INSTRUCTIONS FOR THE TASK -> Using the listing, work out the number of lines where "icon" shows up, and answer with that number alone.

*** DATA FOR REVIEW

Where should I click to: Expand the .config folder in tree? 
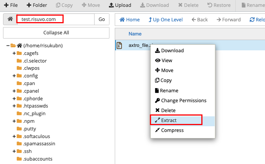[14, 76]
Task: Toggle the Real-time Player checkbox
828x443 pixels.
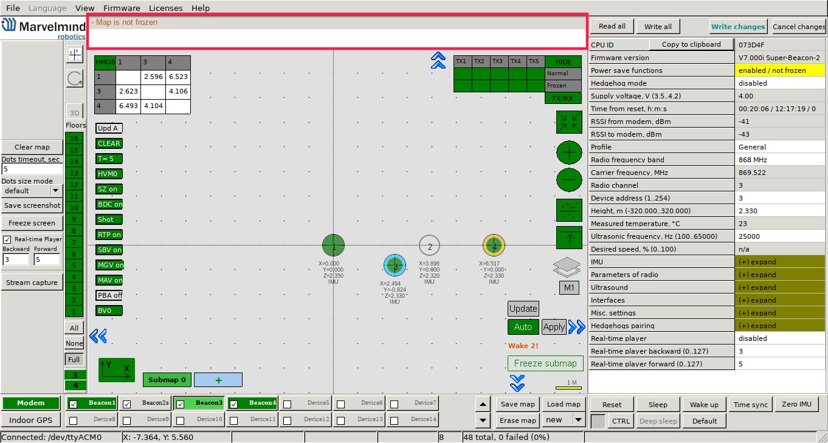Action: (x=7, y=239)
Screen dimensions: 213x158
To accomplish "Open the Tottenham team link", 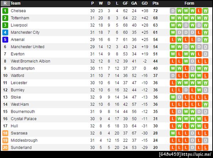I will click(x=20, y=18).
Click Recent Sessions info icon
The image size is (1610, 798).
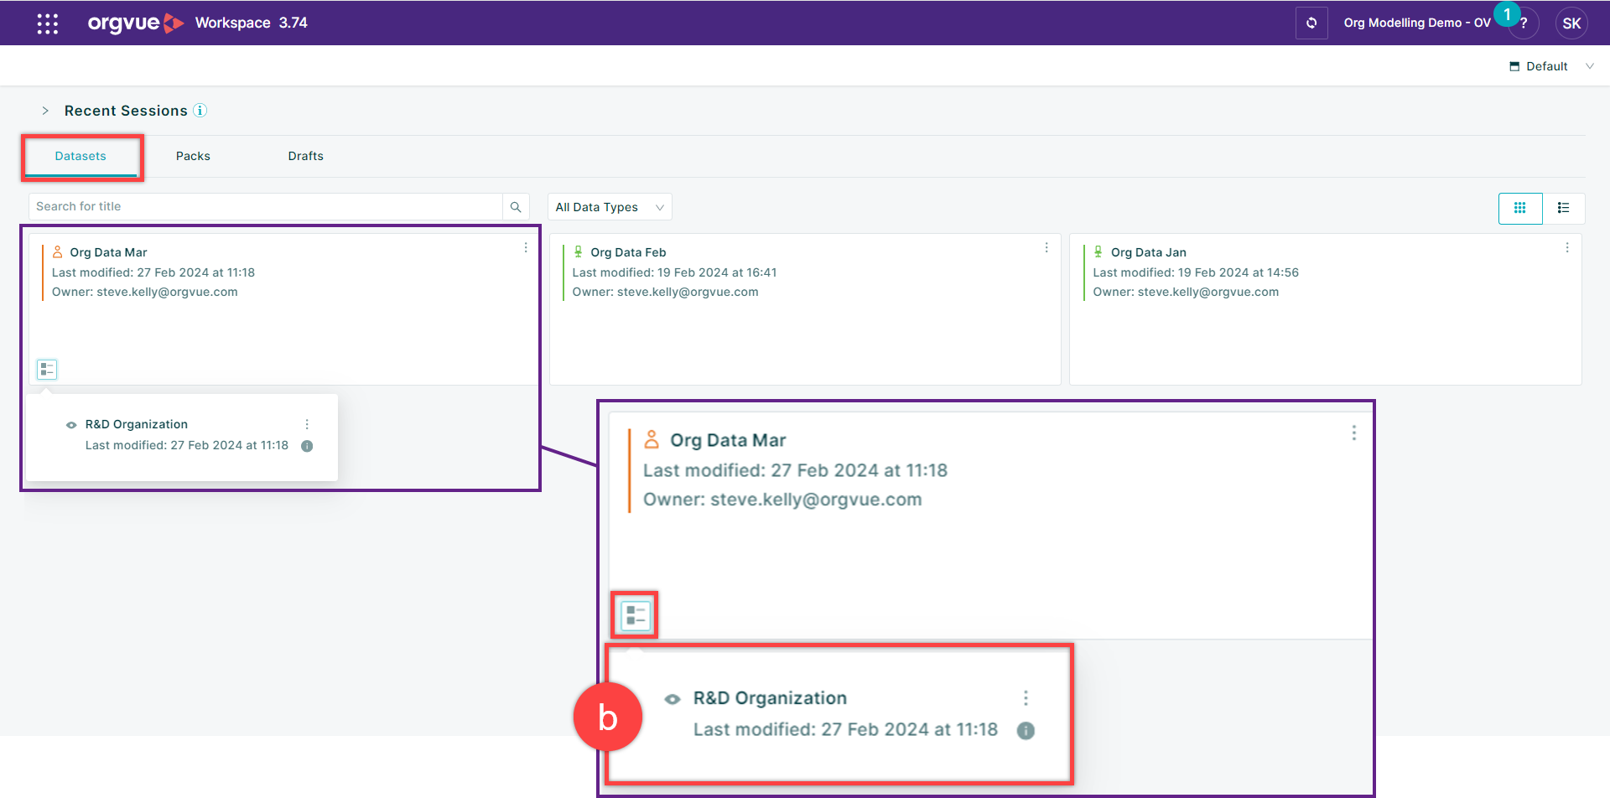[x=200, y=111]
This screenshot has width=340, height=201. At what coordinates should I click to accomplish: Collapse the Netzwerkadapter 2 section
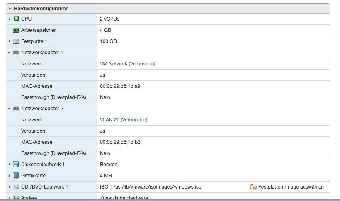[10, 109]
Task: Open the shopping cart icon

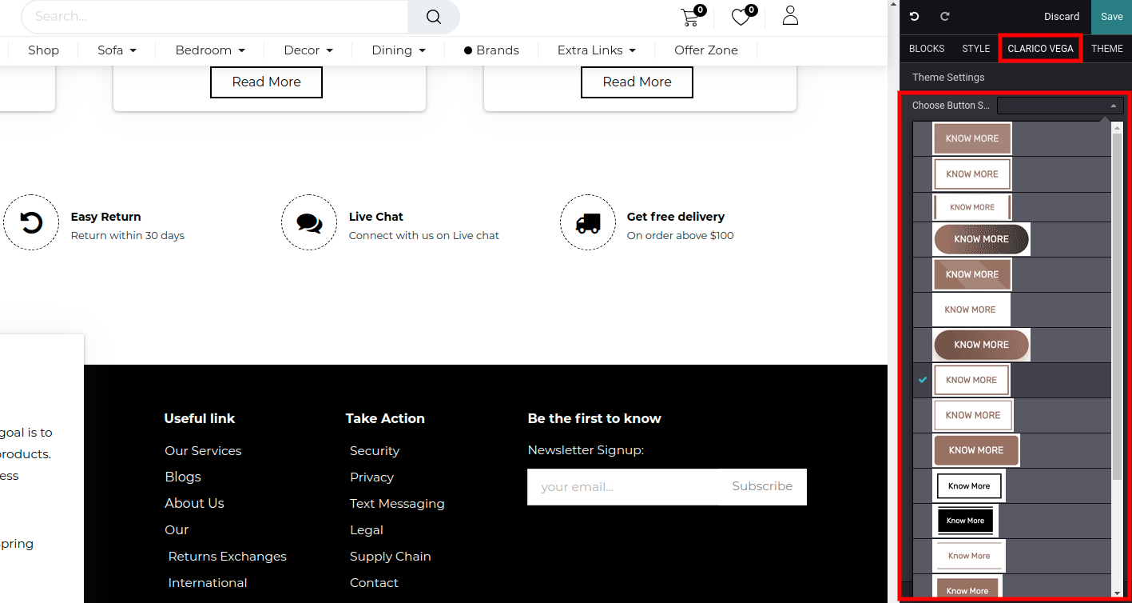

******

RESULT -> 2